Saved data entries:
──────

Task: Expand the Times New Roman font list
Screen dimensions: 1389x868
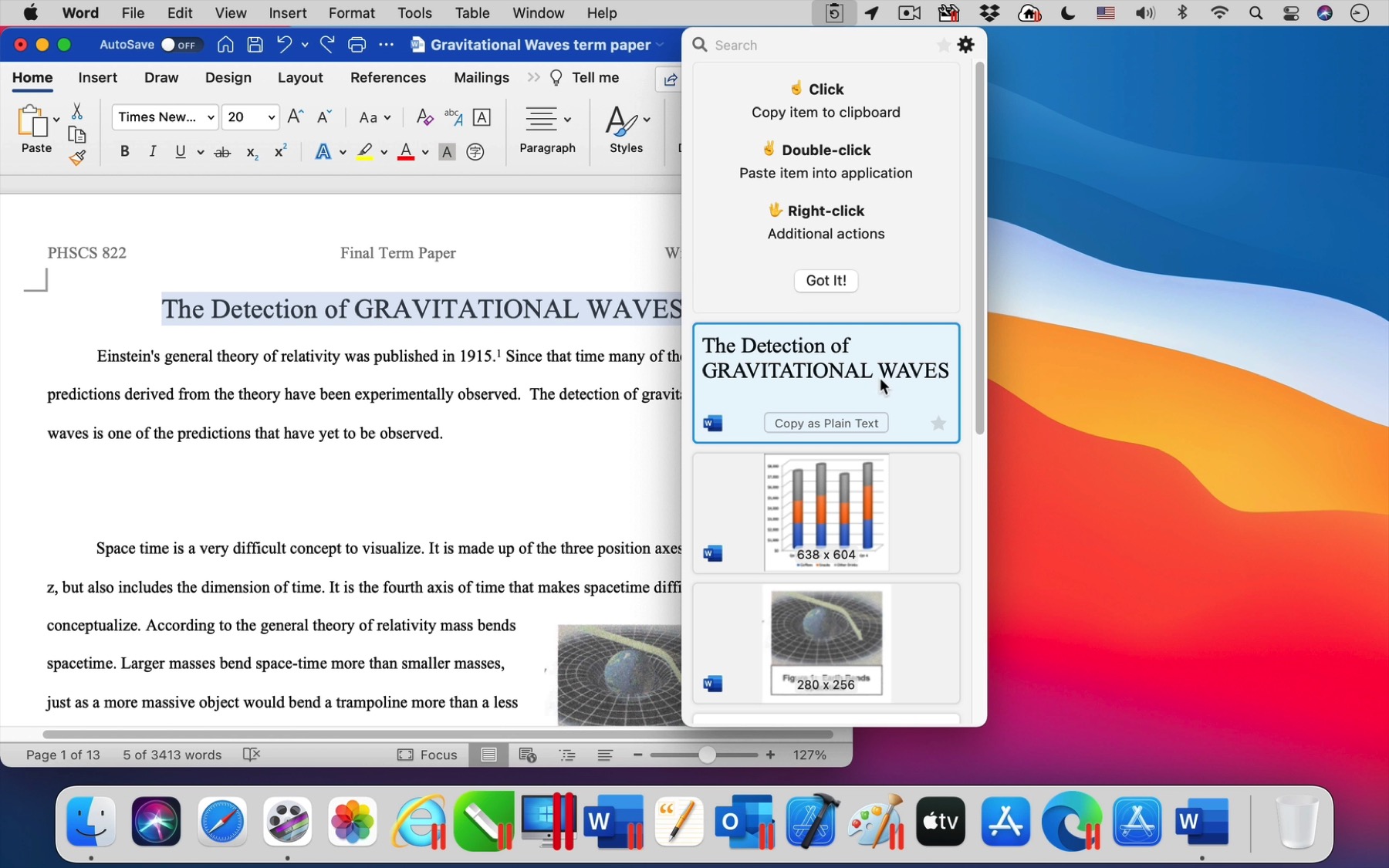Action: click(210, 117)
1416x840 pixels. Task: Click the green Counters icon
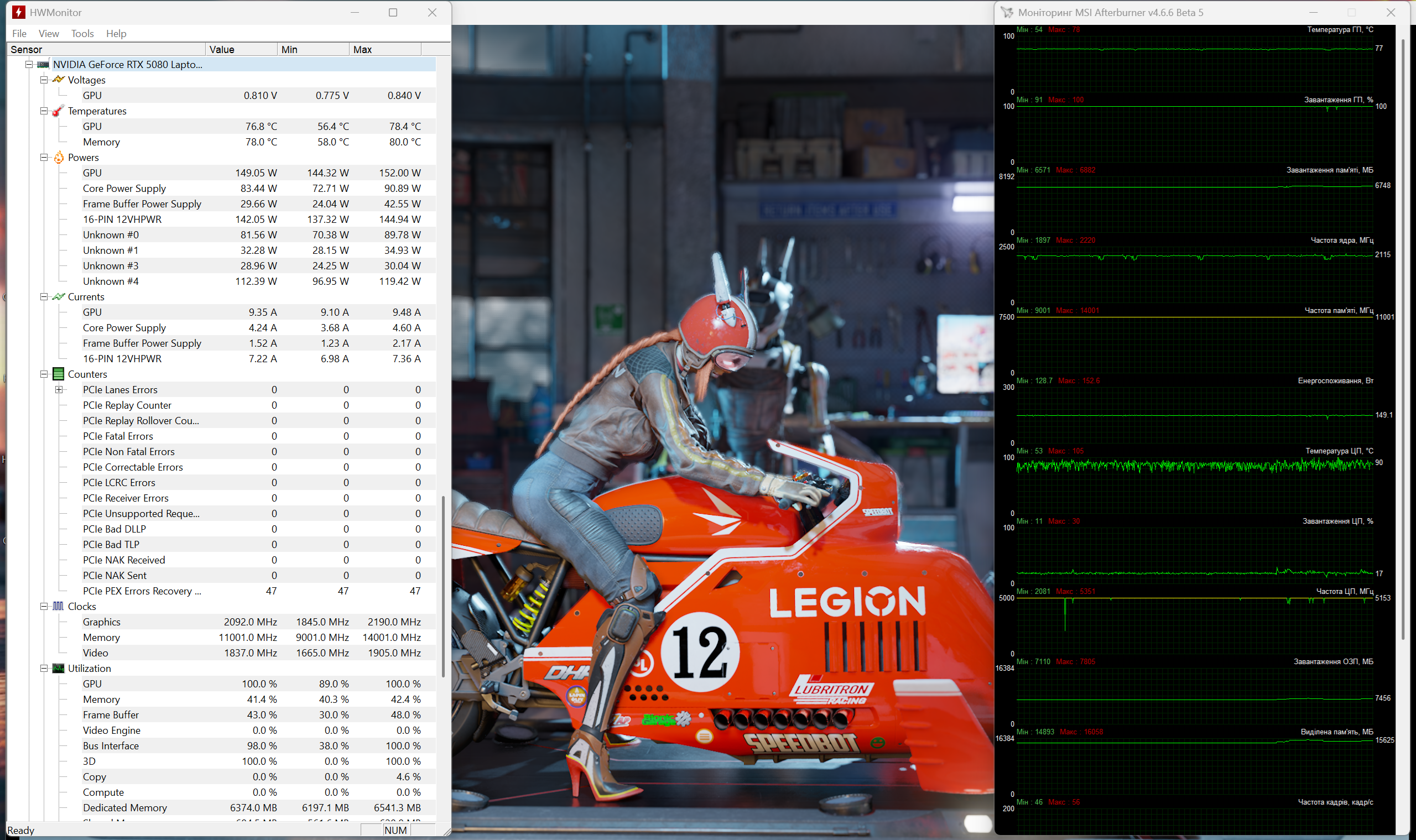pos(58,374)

──────

-- WHAT THE TASK REQUIRES --
Output each line above exactly as it stands, omitting the pictures.

-- OUTPUT BELOW --
Task: Expand the Times New Roman font list
Screen dimensions: 1389x868
Action: click(210, 117)
1416x840 pixels. Task: Click the green Counters icon
pos(58,374)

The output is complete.